Jean Castex, le haut fonctionnaire chargé de coordonner le déconfinement, a insisté ce mercredi sur le caractère progressif de la sortie du confinement et mis en garde contre le risque de « rechute » en cas de relâchement dans le respect des règles de précaution. « J’ai proposé que soit également prêt un plan éventuel de reconfinement », a-t-il ajouté, sans plus de précisions, au cours d’une audition devant la commission des lois du Sénat.
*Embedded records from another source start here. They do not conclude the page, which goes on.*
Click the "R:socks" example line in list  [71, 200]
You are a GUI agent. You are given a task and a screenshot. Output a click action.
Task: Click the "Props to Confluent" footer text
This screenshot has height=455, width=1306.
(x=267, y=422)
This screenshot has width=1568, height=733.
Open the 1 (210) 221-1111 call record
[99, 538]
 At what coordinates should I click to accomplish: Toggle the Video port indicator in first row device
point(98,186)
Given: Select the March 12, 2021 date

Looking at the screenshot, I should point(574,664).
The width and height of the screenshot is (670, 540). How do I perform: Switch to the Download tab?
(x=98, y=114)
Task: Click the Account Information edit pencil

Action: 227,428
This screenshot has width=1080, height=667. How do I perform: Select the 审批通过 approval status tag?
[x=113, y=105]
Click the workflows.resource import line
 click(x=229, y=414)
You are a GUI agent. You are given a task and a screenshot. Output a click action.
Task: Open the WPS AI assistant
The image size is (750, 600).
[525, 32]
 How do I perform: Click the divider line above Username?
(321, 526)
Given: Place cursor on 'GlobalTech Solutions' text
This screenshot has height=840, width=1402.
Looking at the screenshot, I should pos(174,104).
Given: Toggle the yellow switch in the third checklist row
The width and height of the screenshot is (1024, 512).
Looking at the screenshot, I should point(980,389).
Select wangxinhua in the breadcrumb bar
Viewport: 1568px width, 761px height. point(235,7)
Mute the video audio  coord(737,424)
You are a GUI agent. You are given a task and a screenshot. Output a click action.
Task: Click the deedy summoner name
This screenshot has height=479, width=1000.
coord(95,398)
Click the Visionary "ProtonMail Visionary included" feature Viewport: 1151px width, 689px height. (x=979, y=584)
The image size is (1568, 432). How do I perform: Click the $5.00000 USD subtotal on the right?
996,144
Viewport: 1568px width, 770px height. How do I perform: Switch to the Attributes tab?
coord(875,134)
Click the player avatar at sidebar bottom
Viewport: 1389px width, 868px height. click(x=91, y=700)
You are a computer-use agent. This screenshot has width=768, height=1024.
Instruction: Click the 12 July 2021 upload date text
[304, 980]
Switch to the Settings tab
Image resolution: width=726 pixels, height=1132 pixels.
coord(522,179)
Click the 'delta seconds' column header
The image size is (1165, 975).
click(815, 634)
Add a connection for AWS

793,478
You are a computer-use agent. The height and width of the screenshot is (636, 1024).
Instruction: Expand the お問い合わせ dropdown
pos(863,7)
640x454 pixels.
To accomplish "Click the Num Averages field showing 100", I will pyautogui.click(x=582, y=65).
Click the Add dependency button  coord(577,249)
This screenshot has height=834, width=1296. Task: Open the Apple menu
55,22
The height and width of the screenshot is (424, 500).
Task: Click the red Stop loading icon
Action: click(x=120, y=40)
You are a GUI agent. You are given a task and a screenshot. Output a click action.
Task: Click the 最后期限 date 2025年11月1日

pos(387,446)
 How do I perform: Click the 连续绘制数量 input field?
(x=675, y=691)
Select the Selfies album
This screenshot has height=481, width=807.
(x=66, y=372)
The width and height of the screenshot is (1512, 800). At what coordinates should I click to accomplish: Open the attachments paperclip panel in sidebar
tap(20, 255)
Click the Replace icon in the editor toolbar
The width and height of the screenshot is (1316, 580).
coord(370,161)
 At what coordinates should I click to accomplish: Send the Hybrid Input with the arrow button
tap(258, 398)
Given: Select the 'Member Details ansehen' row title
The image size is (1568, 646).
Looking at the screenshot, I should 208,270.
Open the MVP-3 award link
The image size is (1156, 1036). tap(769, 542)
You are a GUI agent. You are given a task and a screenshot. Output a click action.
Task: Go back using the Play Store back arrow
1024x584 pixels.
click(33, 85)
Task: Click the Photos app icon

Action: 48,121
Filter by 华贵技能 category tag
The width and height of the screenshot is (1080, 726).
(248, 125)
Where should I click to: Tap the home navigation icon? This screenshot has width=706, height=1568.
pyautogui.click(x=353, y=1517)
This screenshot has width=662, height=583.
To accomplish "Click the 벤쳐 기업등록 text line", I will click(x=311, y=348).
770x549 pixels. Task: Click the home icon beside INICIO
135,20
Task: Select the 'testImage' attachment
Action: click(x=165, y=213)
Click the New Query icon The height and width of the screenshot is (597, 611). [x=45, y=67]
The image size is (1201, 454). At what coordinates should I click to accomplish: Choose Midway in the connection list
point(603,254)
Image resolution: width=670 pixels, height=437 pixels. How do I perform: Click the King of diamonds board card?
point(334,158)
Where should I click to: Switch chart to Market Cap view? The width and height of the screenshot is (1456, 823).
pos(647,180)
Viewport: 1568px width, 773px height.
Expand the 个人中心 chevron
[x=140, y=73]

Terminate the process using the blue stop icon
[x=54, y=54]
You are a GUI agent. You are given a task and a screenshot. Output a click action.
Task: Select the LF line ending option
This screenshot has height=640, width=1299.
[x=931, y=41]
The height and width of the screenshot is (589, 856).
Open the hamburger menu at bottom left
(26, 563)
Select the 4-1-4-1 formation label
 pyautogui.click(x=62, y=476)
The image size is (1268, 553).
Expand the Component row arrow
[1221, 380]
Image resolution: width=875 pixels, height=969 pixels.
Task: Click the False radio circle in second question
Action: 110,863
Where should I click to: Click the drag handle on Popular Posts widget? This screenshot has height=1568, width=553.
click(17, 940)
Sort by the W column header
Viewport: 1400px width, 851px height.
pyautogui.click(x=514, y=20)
Un bilan « le plus transparent possible » de cette première étape sera fait fin mai. « A ce moment-là, on dira si l’on passe à une nouvelle phase du déconfinement », a-t-il expliqué. « Si on ne fait pas bien les choses (…) on peut passer la marche arrière, mais nous faisons tout pour que l’on puisse passer la marche avant », a-t-il averti. « On est sur la phase 1 du déconfinement, c’est encore une période où il faut que nous soyons très précautionneux », a-t-il dit.

Un relâchement déploré

Cette première étape, du 11 mai au 2 juin, « c’est la recherche de l’équilibre entre le respect de la doctrine sanitaire et les exigences de la vie économique et sociale du pays », a-t-il fait valoir. « On ne peut pas refaire comme avant, tout le monde ne peut pas aller partout en toutes circonstances. Donc, il faut faire des choix », a martelé Jean Castex. Le comportement des Français « est la clé de la réussite », a-t-il souligné, déplorant « un petit relâchement » dans le respect des règles de précaution : « Si ça se prolonge en phase de sortie de confinement, si on ne respecte pas les règles élémentaires, on risquera la rechute ».

Dans un premier temps, les transports seront, selon lui, le sujet « le plus délicat », notamment dans les grandes collectivités et en particulier en Ile-de-France. « Le maître mot, c’est la progressivité », avec une reprise échelonnée des transports publics. Reprise progressive également pour les établissements scolaires, avec « une action très dynamique » auprès des familles pour tenter, d’y ramener le plus tôt possible les élèves les plus décrocheurs. « L’intérêt, c’est que la machine redémarre. Doit-elle redémarrer le 11 mai pile ? Non, ce n’est pas possible », a-t-il estimé.

Les préfets et préfètes en première ligne

Sur les masques de protection, « nous nous mettrons en état » d’en fournir aux écoles pour les élèves de 6 à 12 ans, pour lesquels le port du masque est recommandé, a-t-il souligné. « Un changement significatif » doit également intervenir en matière de tests, avec un dépistage systématique des personnes qui ressentiront des symptômes de la maladie. « De l’ordre de 700.000 tests » seront nécessaires par semaine, a-t-il précisé.

Les préfets et préfètes de département seront les « acteurs privilégiés » de la mise en œuvre du dispositif, en coopération avec les maires ou les associations. « Il faut rapprocher le plus possible la mise en œuvre du terrain, mais avec une chaîne de commandement claire, lisible et unique », a-t-il souligné. Interrogé sur la limitation des déplacements après le 11 mai, Jean Castex a souligné l’objectif d’éviter des transferts massifs d’une région à une autre.